Document section>
Recruitment: a view from the panel
Following on from the blog posts I’ve been editor of for the ALT blog (thanks to Julie and Mimi as authors of the five-part recruitment series), I wanted to give my own experience of reviewing some 400 applications, conducting over 50 online interviews and appointing some amazing people to over 15 roles (some new roles, some replacement vacancies) during the last 18 months (since we entered lockdown and started working remotely, and an equal number of face-to-face interviews in the years prior too).
If you want to read the posts by Julie and Mimi from City, University of London, I’ll wait while you go. Start with their first post – preparing to apply. The series continues through the application and preparation for the interview, as well as the interview itself and to follow-ups and (hopefully) an offer.
The fifth and final post will be published next week (looking at what you can do after the interview, be sure to look out for it).
From the perspective of being a panel member or chairing the panel, here are observations or patterns of behaviour I’ve observed.

Exercise tasks>
#1 In the recruitment post, how many online interviews does the author say they conducted over the last 18 months?
#2 Shorten the paragraph of the recruitment post that begins "If you want to read the posts by Julie and Mimi," keeping its main facts.
#3 Extend the recruitment post past its last sentence with the panel observations it promises.

Supplied material>
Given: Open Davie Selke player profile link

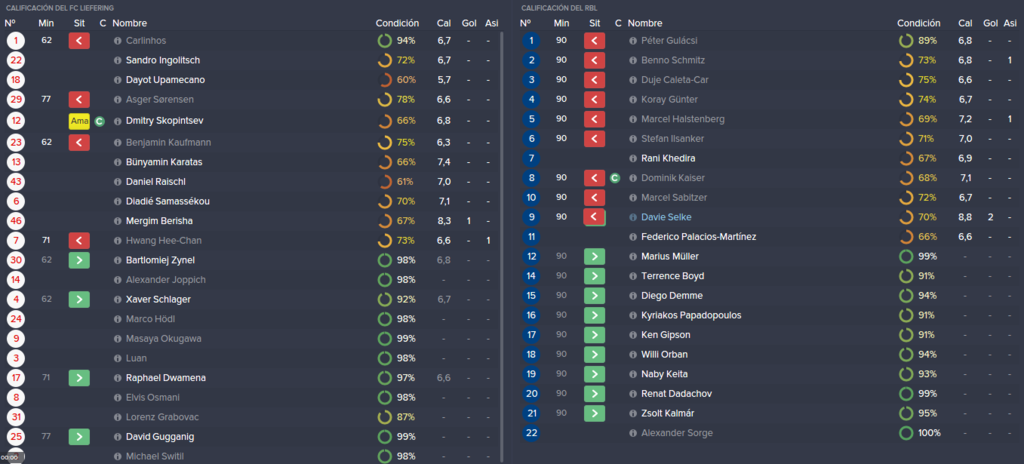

Results by task>
#1 Over 50.

#2 Julie and Mimi, of City, University of London, wrote the series. It starts with a post on preparing to apply and then covers the application, interview preparation, the interview itself, and follow-ups that may lead to an offer.

#3
- Nerves – Everyone gets nervous. Your nerves are not being interviewed, so don’t be shy in acknowledging them and asking for a question to be repeated or time to sip some water and think. A good panel will understand that it is an unusual situation you are in and that not everyone can relax or handle an interview in the same way. Being nervous is not a fault, nor is it easily ignored. If you find you feel an answer to an interview question wasn’t your finest moment, try and push it to one side, collect yourself, and go again on the next: don’t let one question determine how well your perform on the next.
- Quiet time – Sometimes there will be a period of quite when you have finished with your response to the question, and the panel are still making notes or waiting for each other. If you have nothing else to add, don’t fill the gap with nonsense – know when to keep quiet. If you are confident of your reply and want to acknowledge that you’ve ended the question, and want to fill the quiet space as notes are completed, you could ask if your response covered what the panel was looking for? Some interviewers use the quiet space to unnerve the candidate – I do not like this. If the interviewers or organisation wants to play that kind of power game in an interview, then it isn’t the kind of culture or working environment I want to be part of. Look to these kind of style or cues as to how the interview is run to see how they run the business … you can tell a lot if you look hard enough! It might work in negotiating a discount when buying a car, for example, but has no place in an interview.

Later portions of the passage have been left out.